Methods:   A case-based survey was administered to CARRA members to identify the most common treatment approaches for new-onset pJIA. Two face-to-face consensus meetings employed modified nominal group technique to agree on the treatment plans, operational case definitions, endpoints and data elements to be collected. A core workgroup reviewed the literature, refined the plans and developed medication dosing and monitoring recommendations. The final CTPs were presented for approval at a face-to-face meeting in April 2013.
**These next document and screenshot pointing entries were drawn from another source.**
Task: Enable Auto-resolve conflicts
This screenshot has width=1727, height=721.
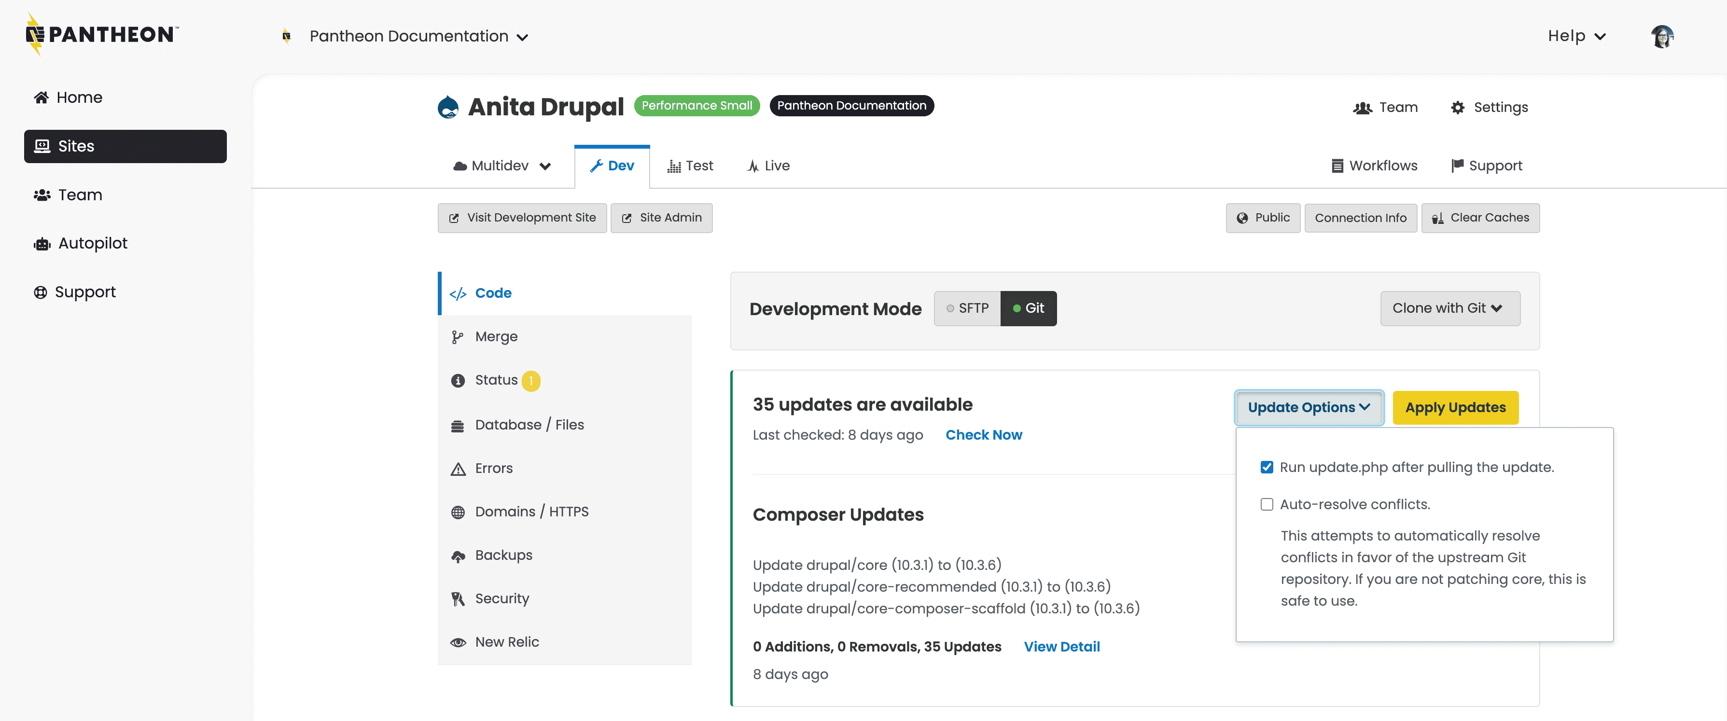Action: (x=1267, y=504)
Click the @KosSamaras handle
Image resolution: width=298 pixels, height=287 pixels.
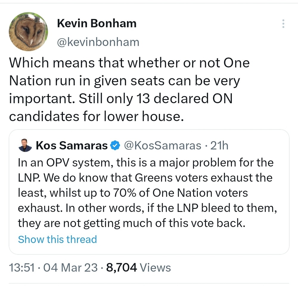(x=162, y=145)
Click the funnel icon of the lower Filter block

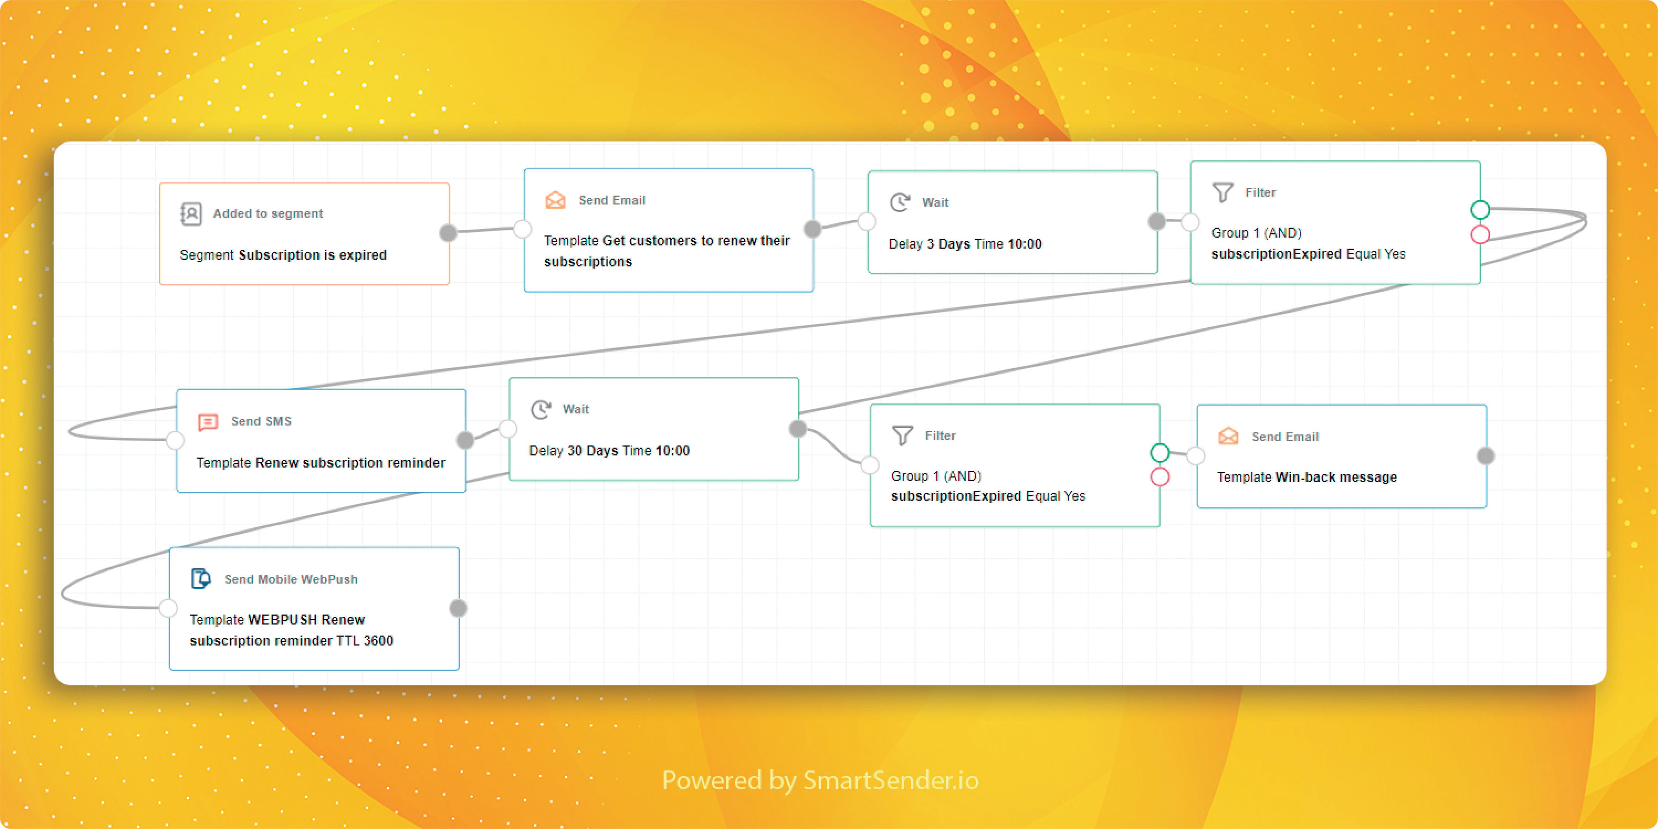[902, 436]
Results:   Sixty percent of 230 members answered the survey, which identified significant variability in treatment for new onset pJIA. 72 (2011) and 58 (2012) CARRA members attended consensus meetings to develop the 3 CTPs based on treatment strategies that focus on timing of introduction of medication categories (biologic and non-biologic DMARDs) for the first 12 months of therapy. Case definitions and clinical and laboratory monitoring schedules were established. The 3 CTPs include a Step-Up CTP (non-biologic with the addition of a biologic DMARD after 3-6 mos), Early Combination CTP (non-biologic plus biologic DMARD as initial treatment), and a Biologic Only CTP. This approach was approved by 96% of the 72 CARRA JIA Committee members attending the 2013 CARRA meeting. 

Conclusion:    Standardized CTPs based on 3 treatment timing strategies were developed for new-onset pJIA. Coupled with data collection at defined intervals, use of these CTPs will enable studying their comparative effectiveness in an observational setting like the CARRA Registry to optimize initial management of pJIA. Based on a high level of agreement among pediatric rheumatologists during the development process, sufficient participation and enrollment in all CTPs is anticipated.